Cage Fight // The Sophie Lancaster Stage // BOA22 // Saturday August 13th

Do you want some?  Cage Fight isn’t pulling any punches. Dealing in vicious, old-school hardcore aggro, the anger and frustration of their self-titled debut album is the perfect catharsis for our times.

Rock ‘N’ Load’s Thoughts ” Cage Fight are an imposing proposition, with the enigmatic frontwoman of Rachel Aspe you are immediately drawn into the aura surrounding this band, majestic songwriting all delivered perfectly by Aspe in a gnarly fashion means Cage Fight will knock you the fuck out everytime!”
Originally started as little more than a bedroom project by TesseracT guitarist James Monteith and long-time friend and collaborator, bassist / MC Jon Reid, by their own admission Cage Fight were simply a project to unleash some frustration, and nostalgic tribute to the music of their youth, bands like Slayer, Terror, Hatebreed, Biohazard and Stampin’ Ground.

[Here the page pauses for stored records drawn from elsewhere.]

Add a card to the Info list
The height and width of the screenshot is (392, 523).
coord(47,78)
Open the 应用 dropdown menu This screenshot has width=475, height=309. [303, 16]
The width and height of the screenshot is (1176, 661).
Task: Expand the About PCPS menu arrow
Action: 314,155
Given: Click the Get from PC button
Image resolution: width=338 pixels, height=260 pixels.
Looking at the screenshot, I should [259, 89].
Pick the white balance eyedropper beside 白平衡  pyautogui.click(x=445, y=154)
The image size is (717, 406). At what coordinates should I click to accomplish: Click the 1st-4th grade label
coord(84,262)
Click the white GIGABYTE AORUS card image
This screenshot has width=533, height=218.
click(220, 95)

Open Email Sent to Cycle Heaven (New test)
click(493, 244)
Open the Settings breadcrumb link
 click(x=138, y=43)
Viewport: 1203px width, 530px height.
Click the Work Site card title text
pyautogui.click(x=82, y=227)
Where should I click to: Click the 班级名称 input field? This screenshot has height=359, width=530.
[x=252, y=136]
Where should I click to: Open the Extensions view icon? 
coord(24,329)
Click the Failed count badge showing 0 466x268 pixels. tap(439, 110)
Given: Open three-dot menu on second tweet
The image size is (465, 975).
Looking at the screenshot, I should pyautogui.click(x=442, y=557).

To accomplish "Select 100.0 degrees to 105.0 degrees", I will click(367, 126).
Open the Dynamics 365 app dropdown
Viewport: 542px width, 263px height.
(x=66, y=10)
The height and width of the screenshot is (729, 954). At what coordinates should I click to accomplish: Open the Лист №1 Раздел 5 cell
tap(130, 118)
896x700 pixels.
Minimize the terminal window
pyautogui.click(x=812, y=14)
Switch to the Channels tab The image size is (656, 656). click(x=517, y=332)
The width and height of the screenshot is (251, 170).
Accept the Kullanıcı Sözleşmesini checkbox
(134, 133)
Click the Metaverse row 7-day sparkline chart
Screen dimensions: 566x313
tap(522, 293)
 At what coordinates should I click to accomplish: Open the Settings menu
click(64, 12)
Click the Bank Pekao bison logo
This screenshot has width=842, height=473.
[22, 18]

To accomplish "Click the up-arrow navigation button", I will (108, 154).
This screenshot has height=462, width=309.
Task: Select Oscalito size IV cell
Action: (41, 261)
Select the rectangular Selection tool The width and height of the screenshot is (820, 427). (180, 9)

“I just started recording fun meat-heavy riffs,” says James. “Over lockdown, I think we got the bones of three songs and a pile of riffs, but we didn’t really think beyond that.”

Quickly, though, the idea began to grow legs, as they shared the music they’d made among friends, and they realised it was too good not to do something more permanent with.

Bringing in drummer Nick Plews, Cage Fight was completed in February 2021 by the addition of singer Rachel Aspe, a French national who James met eight years ago when TesseracT and her former band Eths crossed paths.  Spotting her doing a Black Dahlia Murder vocal cover on Instagram–via a post by that band’s singer Trevor Strnad, who himself appears on the track Eating Me Alive-James invited her in, and the band were complete.

The result is one of the most furious and angry hardcore records to emerge from the UK in years.  And just as the band has become a more serious proposition, so too have the lyrics.

James continues “With Cage Fight, I really wanted to do something where I can really channel my frustration with things that are pissing me off right now.  When the four of us came together, we all felt the same.  It’s a real outlet to have a rage about sh*t that’s going on at the moment.”

Rachel agrees.  “I cherish the ability to channel my anger through this outlet.  In a world full of uncertainty and frustration this type of music was the only thing I found solace and balance in. These songs have a deep meaning for me and I hope this is something that other people can relate to.”

The themes Cage Fight are shouting about will be familiar to anyone who’s looked at the internet over the past couple of years: racism, injustice, political corruption, the divisions among people that COVID is fostering.  The vessel into which Cage Fight put their frustrations is a perfect one: cathartic, electric, aggressive, bullish.

Jon comments: In the wake of the greatest media heist in modern British times and the fall out of the cataclysmic debacle that is Brexit, it seemed the perfect stimulus to write lyrics that confronted the continued world of systemic racism, cultural divide and an antiquated class system wrapped up with personal mental health issues and the challenges of modern living”

Throughout the album, the theme of respect comes up a lot. In particular, on the song ‘Respect Ends’, which deals with Rachel’s experiences with inappropriate men and harassment, both online and in the real world.“

Rachel continues “That song is basically about men’s inappropriate behaviour that have I experienced. We shot a video in a bar and I’m harassed by a creepy guy; he takes things way too far.. and he gets his comeuppance”

The album’s artwork–a grabbing hand with the Cage Fight logo tattooed on the palm-visually portrays the violent rage at the core of the band’s music. Tattooed by Rachel, a tattoo artist by trade, the process of creating the image is as impactful as the final artwork itself, which can be seen in the video to the track ‘Killer’.

In a time where many bands are reliant on technology, Cage Fight have ditched click tracks, automation and backing tracks, and focus on pure visceral energy and aggression, resulting intensive and raw live show.

Nick comments “We’re about bringing as much energy as possible to the live performance and delivering the power required to make Cage Fight a force to be reckoned with on stage”

It all makes for a furious, short, sharp hardcore shock, a record with a heart as big as its fists.